Many common medications also can increase the risk of heat illness, so please discuss with your primary care provider or pharmacist whether excess heat should be avoided.
Others at risk include workers exposed to hot conditions such as road maintenance and factory workers, emergency workers, police officers, construction crews and landscapers.
When possible, avoid heavy exertion during the hottest part of the day. Do yard work and exercise when it’s coolest in the morning or late evening. Stay indoors in air-conditioned spaces when you are able, and drink plenty of water. If you do not have air conditioning at home, spending time in public places such as a library or the mall are sensible ways to pass the hottest hours of the day. Some communities might set up heat-relief stations in schools or churches during heat waves.
When you have to be outside, wear lightweight, light-colored and loose clothing that “breathes” and allows air movement to cool you. Wear a wide-brimmed hat and sunglasses to protect your eyes and an SPF 15 or higher sunscreen (I recommend SPF 30 or 50 for most folks) to protect your skin.
If you start to feel bad or notice someone with heat-related symptoms, move indoors immediately if possible. If not, get to a shaded area. Rest, drink plenty of water and fluids with electrolytes such as Gatorade or Pedialyte, and monitor symptoms closely.
You may use cold packs, cool baths, showers and fans to cool the body quicker. If symptoms worsen, especially a severe headache, nausea and vomiting, irregular pulse, confusion or other mental changes, go directly to the nearest emergency department.

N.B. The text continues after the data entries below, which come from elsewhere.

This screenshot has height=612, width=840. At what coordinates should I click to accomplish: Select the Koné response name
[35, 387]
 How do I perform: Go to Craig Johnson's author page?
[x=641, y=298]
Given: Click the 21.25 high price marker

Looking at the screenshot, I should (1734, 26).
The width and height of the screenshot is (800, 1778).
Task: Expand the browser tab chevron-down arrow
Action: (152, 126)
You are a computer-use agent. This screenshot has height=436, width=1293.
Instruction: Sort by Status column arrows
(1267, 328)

This is an appropriate time to call 911 if you are unable to transport yourself or the individual affected.
Heat-related illness is preventable but can have severe and devastating consequences. Think ahead when you are going to be outside for an extended time during hot weather. Have plenty of fluids available, seek shelter when you notice the earliest symptoms of heat fatigue, and, if symptoms are not improving within an hour or two with home treatment, seek medical attention.

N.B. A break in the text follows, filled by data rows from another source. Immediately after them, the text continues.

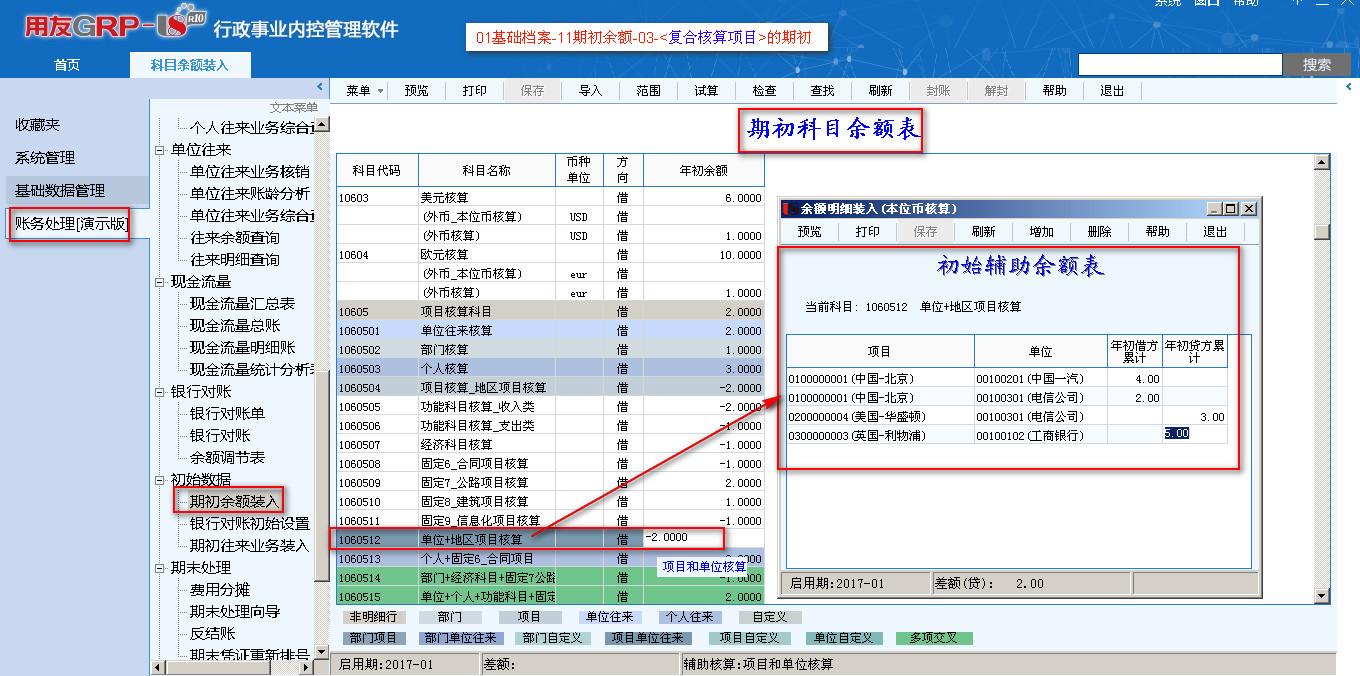Click the 搜索 button

(x=1317, y=65)
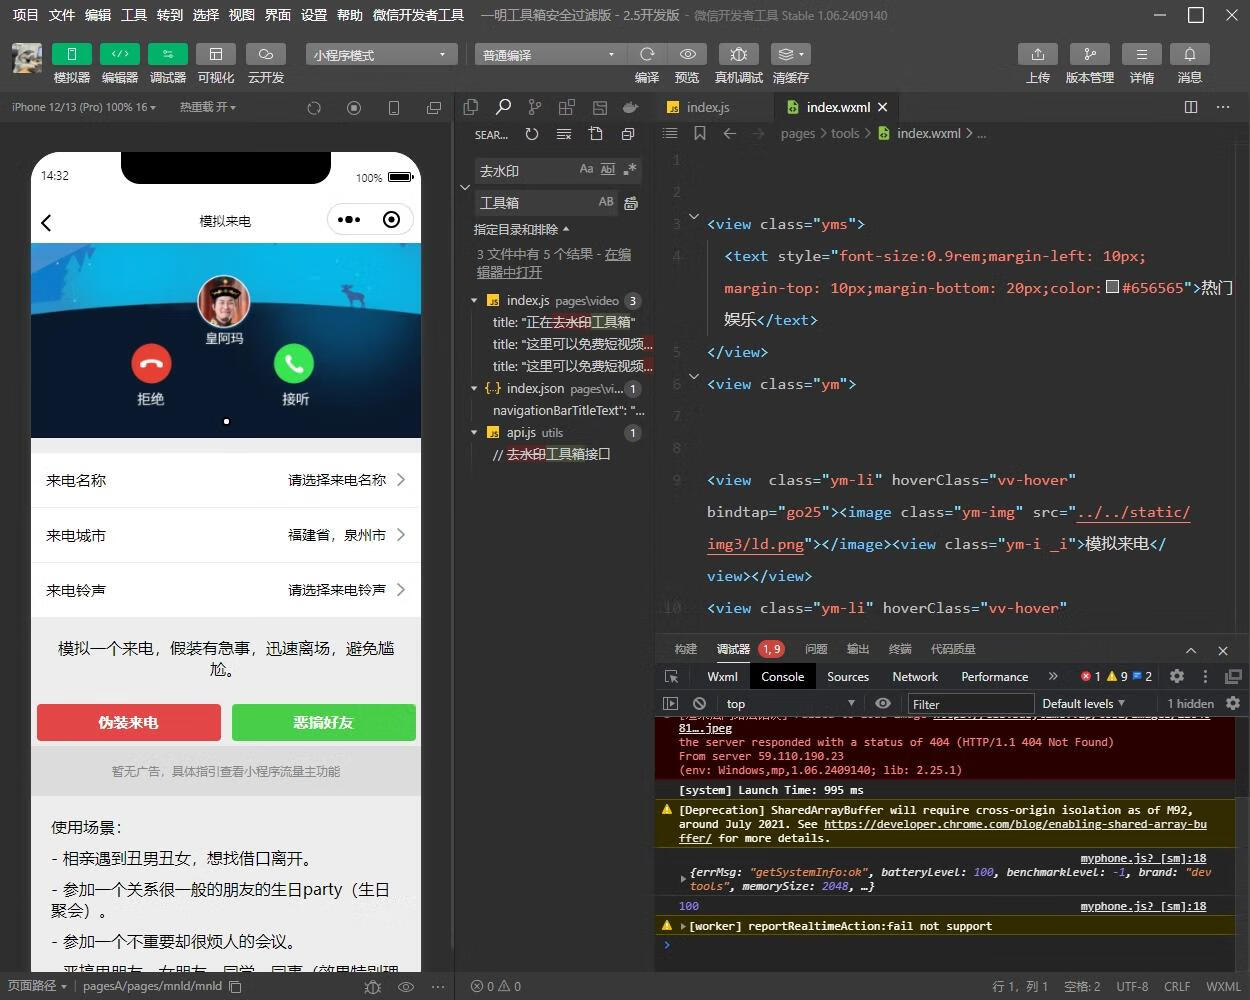Click the 恶搞好友 green button
This screenshot has width=1250, height=1000.
pyautogui.click(x=323, y=722)
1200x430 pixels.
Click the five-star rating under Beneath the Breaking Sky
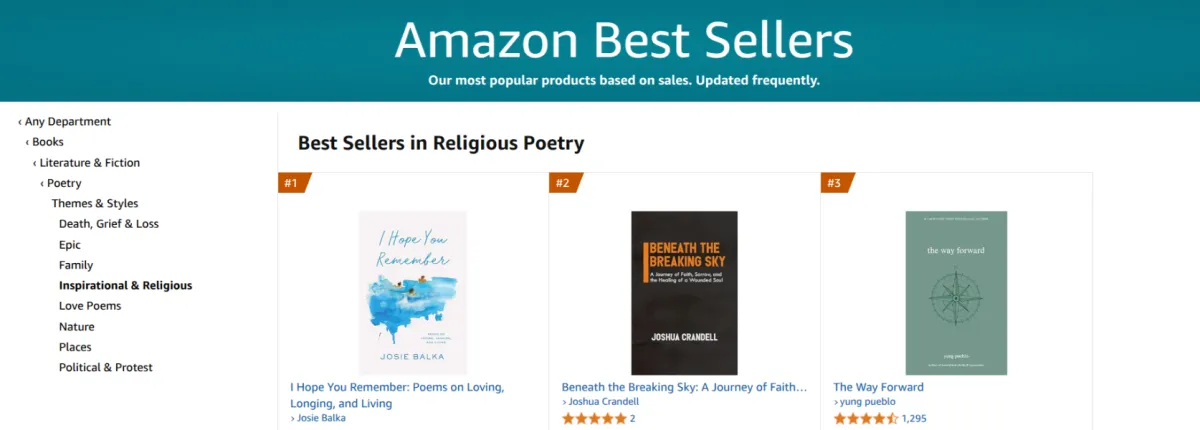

Do not leave infants, children, pets or adults in a hot car for any length of time. With a little planning, we can keep most cases of heat illness from becoming a tragic statistic. Early recognition and treatment of heat-related illness is the next-best strategy to reduce serious heat-related injury – but prevention is always best.
For more information, the Centers for Disease Control and Prevention has many great materials at the touch of a button. Check cdc.gov/niosh/topics/heatstress for tips and, yes, there’s even an app for that!
The National Institute for Occupational Safety and Health has many helpful free apps that you can use to assess your own risk for heat illness, including the OSHA-NIOSH Heat Safety Tool App and podcasts. There are many resources for employers and workers to reduce the risk of heat illness and recognize early warning symptoms.